Por azar, la pasada semana llegó a mi
alcance otra noticia chocante. Opuesta a la anterior, esta integraba una carga
(cuanto menos dramática) que pudiera transformarse a la postre en trágica. Mas,
don Arturo, presentaba al catalanismo -vestía de largo- el Consejo para la
Transición Nacional, compuesto por trece prebostes y “prebostas” (en particular
y original contribución lingüística de la señora Aido) que regalan sus selectos
servicios a tan eximia causa. Si el escenario pedagógico da pie al retortijón
(dicho en tono jocoso), el marco soberanista ahuyenta la realidad,
probablemente la cordura, para originar un venero de ensueños caóticos; tal vez
una explosión de quimera, de arcadia utópica; a lo sumo, o no tanto, una
neurosis colectiva pergeñada en treinta años de competencia educativa. Al
final, ambas novedades conllevan el mismo punto de partida.

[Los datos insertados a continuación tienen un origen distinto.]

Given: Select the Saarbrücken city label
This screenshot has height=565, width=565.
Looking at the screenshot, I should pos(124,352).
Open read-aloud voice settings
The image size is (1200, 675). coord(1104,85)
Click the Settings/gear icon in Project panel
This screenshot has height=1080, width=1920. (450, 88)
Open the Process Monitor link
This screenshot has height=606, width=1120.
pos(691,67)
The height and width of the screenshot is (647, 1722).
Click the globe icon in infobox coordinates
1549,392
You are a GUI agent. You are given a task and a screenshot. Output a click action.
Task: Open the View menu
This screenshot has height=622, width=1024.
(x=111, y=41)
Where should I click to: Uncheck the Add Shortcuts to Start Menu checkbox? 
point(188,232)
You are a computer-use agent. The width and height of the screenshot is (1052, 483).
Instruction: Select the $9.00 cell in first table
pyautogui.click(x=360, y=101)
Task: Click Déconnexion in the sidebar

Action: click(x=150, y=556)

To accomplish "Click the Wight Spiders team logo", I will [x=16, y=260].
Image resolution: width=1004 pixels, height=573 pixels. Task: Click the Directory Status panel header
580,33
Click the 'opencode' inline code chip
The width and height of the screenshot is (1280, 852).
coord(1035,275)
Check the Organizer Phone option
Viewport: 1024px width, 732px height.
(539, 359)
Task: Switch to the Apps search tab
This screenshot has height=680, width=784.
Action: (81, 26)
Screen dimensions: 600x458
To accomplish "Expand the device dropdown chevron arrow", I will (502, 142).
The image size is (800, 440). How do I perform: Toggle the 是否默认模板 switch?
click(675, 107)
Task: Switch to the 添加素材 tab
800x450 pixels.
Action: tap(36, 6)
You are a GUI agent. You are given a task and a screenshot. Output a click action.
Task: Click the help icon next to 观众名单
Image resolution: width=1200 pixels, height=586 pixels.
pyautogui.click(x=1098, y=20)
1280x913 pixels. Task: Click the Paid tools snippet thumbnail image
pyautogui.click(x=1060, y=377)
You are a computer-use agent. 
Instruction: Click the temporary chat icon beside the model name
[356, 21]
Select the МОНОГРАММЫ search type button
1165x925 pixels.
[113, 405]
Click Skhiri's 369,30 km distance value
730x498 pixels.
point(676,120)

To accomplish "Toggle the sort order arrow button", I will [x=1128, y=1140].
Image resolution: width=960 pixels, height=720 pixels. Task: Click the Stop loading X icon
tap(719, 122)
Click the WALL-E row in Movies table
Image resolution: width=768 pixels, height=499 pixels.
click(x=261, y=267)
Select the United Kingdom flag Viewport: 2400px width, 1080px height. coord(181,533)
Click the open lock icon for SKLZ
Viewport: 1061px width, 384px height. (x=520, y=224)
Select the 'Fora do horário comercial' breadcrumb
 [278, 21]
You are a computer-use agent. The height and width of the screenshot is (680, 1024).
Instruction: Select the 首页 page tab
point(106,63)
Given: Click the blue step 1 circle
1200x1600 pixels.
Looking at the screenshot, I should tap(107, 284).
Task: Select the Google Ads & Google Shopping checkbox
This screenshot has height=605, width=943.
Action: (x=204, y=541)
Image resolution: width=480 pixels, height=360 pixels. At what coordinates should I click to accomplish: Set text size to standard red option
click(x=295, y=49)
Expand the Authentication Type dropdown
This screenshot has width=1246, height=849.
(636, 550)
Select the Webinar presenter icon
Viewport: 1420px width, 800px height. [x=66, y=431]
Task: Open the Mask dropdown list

Releyendo aportaciones y currículos,
observo que la lista prima (dado el número de integrantes) está copada por
letrados y economistas que dan cabida a empresarios, filólogos y algún experto
en ética y liderazgo, términos hoy gaseosos. Leo con extrañeza que a uno de
ellos le gusta la fiesta nacional. Es el verso suelto o la rúbrica oscilante
-quién sabe- de tolerancia a toro pasado, nunca mejor dicho. Resulta, además,
un valioso asidero por si necesitaran legitimar cualquier opción. Exhiben, sin
excepción, un rasgo común, armónico con el perfil deseado: son
independentistas. Atesoran, no obstante, otros atributos menos atractivos, en
principio, aunque rocen la excelencia intelectiva y profesional. Alguno, al
parecer, vislumbra una indeterminada amenaza en el ejército. Hace bien, pues la
respuesta del general Batet en mil novecientos treinta y cuatro, adiestra al
gato escaldado a huir del agua fría.
Prejuzgo que ninguno de los trece
suspendería la tan traída y llevada prueba de la Oposición madrileña por dos
razones. Primera, porque no ingirieron el potingue de la escuela comprensiva y segunda
porque el compendio cultural carece de enjundia para vencer a tan ilustres
mentores, miembros de ese consejo parejo al de ancianos indio. Asimismo, no me
cabe duda de que su trabajo, las conclusiones que se plasmen en el
documento-proyecto, merecerán (ante ese tribunal constituido por muchos
catalanes y el resto de españoles) no sólo un suspenso sin paliativos, sino una
repulsa total cuando no un desafecto definitivo proveniente del hartazgo
pecuniario.
España, a lo que se ve, lamenta el bajo
nivel cultural de quienes pretenden impartir enseñanza, por tanto el de toda la
colectividad. Le produce, al compás, cierto regocijo porque no hay peor censor
que el necio. A la vera, le preocupa y enerva la deriva soberanista de
Cataluña, vestigio efectivo de la ceguera histórica de nuestros gobernantes,
execrable si se atrincheran en cicaterías tribales. España, en esta ocasión,
pierde la sonrisa pero aprieta la cartera con la mano, por si acaso.